Tuesday 10 February 2015

Labour's pink van says more about Labour than it does about women




Labour's pink minibus, touring the country to persuade women to turn out to vote for them, is the epitome of why I dislike the Labour Party and it's condescending attitude to the groups they believe owe them their loyalty.  

Like Blair's "for the many, not the few" Labour seek power through division and the expected blind patronage of their client groups. Whilst tediously reciting the mantra of "equality and justice"  Labour know that their only route to power is to continue to divide and stigmatise. If you keep telling woman that the Tories don't recognise equality; keeping telling the BME community that the Tories don't respect or want them, keep telling the poor that they are better-off with another hand-out rather than a hand-up....  then you keep people divided and angry; then you can exploit that anger and division for selfish political gain. .

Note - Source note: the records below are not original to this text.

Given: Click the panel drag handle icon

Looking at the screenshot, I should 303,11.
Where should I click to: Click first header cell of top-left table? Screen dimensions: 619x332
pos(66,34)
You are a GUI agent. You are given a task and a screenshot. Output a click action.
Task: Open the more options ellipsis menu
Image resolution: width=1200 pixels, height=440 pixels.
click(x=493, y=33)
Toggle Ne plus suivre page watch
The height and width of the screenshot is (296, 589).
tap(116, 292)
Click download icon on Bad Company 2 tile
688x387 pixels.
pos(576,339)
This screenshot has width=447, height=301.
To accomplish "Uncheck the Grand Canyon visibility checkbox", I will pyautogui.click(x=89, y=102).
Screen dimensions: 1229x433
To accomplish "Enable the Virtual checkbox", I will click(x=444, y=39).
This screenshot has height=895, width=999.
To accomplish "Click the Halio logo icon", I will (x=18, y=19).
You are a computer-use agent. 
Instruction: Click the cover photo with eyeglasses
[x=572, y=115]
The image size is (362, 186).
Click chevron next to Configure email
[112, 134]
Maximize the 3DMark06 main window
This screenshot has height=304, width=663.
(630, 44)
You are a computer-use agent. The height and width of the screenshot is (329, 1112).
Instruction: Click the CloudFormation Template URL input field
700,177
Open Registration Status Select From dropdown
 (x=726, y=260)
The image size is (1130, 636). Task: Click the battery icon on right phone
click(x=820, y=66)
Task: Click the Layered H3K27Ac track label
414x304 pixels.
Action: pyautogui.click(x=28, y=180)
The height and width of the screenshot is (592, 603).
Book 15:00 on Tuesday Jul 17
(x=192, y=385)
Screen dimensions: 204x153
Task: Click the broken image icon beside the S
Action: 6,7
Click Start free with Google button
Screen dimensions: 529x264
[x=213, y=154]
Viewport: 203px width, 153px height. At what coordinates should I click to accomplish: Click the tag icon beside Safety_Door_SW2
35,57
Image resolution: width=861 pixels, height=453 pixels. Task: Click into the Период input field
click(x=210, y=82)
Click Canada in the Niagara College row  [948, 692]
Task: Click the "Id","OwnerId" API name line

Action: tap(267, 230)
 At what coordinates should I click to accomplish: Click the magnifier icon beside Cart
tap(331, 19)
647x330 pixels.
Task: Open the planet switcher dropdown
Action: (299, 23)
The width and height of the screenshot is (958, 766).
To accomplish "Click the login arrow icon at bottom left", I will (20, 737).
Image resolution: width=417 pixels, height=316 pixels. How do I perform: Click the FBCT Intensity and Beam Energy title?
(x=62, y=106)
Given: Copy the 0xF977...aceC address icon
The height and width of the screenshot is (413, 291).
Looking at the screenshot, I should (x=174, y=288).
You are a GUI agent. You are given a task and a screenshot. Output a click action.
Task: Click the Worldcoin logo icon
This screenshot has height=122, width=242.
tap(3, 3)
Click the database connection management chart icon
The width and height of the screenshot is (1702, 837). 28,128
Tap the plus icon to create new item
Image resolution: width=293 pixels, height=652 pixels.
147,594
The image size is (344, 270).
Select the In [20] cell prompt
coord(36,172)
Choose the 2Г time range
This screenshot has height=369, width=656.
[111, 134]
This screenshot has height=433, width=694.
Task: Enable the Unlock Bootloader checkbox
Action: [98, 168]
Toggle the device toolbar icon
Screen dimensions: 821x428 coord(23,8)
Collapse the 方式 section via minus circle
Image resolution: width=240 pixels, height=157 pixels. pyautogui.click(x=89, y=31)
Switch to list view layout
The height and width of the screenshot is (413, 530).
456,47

Last year a friend's daughter, a natural Conservative who had never bothered voting, wrote to me and asked me why she should vote and why she should vote Conservative and not for one of the other parties. Here is the passage I wrote about why I believed Labour was unworthy of her support. 

I wouldn't change a word.

Unlike you, Laura, I was born in real poverty. My parents divorced when I was a young child and my mother moved back to Liverpool from Scotland, to be close to her mother and support networks. Apart from some limited financial support from my father’s family, they had nothing. My grandfather was a dock worker and my grandmother worked in a cotton mill. I was raised in a two bedroom  council flat in Wirral and educated at the local comprehensive. I was lucky. I had a mother who believed in hard work and self-reliance and a school which still retained its previous grammar school ethos, under a Head Master who believed in discipline, hard work and respect. The estate I grew up on was Labour to its core – unthinking, dependency-culture Labour. I saw from the earliest age what Socialism did to individuals. It created (indeed required) a client culture to survive. It removed hope by keeping people dependent for their jobs, benefits and houses. Comprehensive education rewarded mediocrity – no one failed but few excelled. You may think this odd, but for a young boy who had hopes and dreams, I loathed Socialism and all it stood for. And I still do. Some theorists say it’s ‘fair’ – the only fairness is the equal sharing of misery. It is telling that hardly anyone in the upper echelons of the Labour Party grew up in poverty; had they done so they would never want to impose it on others. Many people were born into the Conservative Party; I wasn't. I chose it because I believed it offered me hope.